Review: Mary Lattimore - The Withdrawing Room
The harp may have an inseparable synonymity with peace and beauty, but not in the form exhibited here. Often we hear the instrument played with a ballerina-esque precision; grace as a result of ruthless calculation, and the sonic manifestation of a quest for pure, teardrop-shaped tone; glossed to a point at which human involvement is no longer audible, and the nails that pluck the strings feel as though they’ve been carved out of immaculate pearl. Arpeggiation occurs with a lifeless inevitability, fluttering past the strings with a mindless disregard for the friction that is taking place: that ungainly, momentarily stall in motion from which sound clambers triumphantly out of vibration.

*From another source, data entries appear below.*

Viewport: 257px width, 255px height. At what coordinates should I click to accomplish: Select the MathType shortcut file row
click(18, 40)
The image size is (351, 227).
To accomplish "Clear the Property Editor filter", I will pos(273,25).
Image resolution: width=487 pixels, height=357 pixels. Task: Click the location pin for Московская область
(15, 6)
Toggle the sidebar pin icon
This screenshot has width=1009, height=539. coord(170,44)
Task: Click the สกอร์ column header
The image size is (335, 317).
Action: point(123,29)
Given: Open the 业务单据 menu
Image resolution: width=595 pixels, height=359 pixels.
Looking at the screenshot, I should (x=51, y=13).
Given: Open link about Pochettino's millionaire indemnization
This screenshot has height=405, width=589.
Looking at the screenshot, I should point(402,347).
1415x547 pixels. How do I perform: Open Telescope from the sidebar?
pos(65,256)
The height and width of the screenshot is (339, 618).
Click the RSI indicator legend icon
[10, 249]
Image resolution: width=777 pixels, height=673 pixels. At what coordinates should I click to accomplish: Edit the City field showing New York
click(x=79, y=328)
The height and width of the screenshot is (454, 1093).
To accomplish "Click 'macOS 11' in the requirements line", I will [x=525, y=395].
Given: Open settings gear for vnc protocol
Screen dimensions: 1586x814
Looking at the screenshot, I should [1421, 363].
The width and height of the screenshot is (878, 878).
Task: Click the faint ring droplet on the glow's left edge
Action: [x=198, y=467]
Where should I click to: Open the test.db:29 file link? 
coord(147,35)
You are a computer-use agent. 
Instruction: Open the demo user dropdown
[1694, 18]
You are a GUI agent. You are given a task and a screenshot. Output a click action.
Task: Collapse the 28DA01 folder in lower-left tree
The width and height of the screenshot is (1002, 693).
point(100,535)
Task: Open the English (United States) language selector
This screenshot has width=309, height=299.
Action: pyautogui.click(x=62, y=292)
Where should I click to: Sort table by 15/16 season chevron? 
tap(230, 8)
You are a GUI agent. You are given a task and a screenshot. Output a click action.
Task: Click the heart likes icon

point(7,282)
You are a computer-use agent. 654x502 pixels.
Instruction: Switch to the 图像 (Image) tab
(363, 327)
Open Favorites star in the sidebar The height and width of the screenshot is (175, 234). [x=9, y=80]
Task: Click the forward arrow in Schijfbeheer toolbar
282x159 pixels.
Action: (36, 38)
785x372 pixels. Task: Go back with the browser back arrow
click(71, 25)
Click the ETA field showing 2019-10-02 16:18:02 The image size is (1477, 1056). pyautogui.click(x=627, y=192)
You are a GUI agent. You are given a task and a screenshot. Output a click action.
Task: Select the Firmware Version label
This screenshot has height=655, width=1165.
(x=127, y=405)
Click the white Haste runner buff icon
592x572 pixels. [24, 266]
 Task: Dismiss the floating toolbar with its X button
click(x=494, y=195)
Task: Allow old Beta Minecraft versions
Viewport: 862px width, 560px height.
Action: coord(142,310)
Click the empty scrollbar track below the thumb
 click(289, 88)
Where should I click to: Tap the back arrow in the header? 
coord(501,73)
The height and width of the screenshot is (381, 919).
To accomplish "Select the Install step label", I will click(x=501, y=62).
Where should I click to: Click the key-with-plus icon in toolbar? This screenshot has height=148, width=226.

Yet the harp playing of Mary Lattimore glimmers with an unpredictability and constant discovery, as if changing shape and purpose within her hands. Strings are bent until notes swerve off course, or twanged so that they growl aggressively and rattle on the frame. Effects send the voice of the harp toppling into itself as bubbling little delays, or burying itself in the muffle of equalisation adjustment. She toys with typically serene harp melodies – swooping and slowing like indulgent birdsong – and thrusts them into a context that renders them either terrifying or imperfectly beautiful, taking awkward steps into a swamp of night-time ambience or clamorous futuristic cityspace, dipping beneath the din of flying cars on “You’ll Be Fiiinnne”.
“Pluto The Planet” sends each note dancing delicately into the next, creating a perpetual whirlpool of major key. It’s here the Lattimore’s playing is most tranquil, conjuring the image of equidistant ripples zipping inexorably across mirror-surfaced lakes, glinting with light shades of far-Eastern meditation. Yet never does she sound wholly entwined with her instrument. The Withdrawing Room is most captivating for the fact that the harp always sounds just beyond the realm of absolute understanding; the moment of total Zen is held out of reach, causing Lattimore to itch with a curiosity that consistently questions and re-evaluates her elusive friend.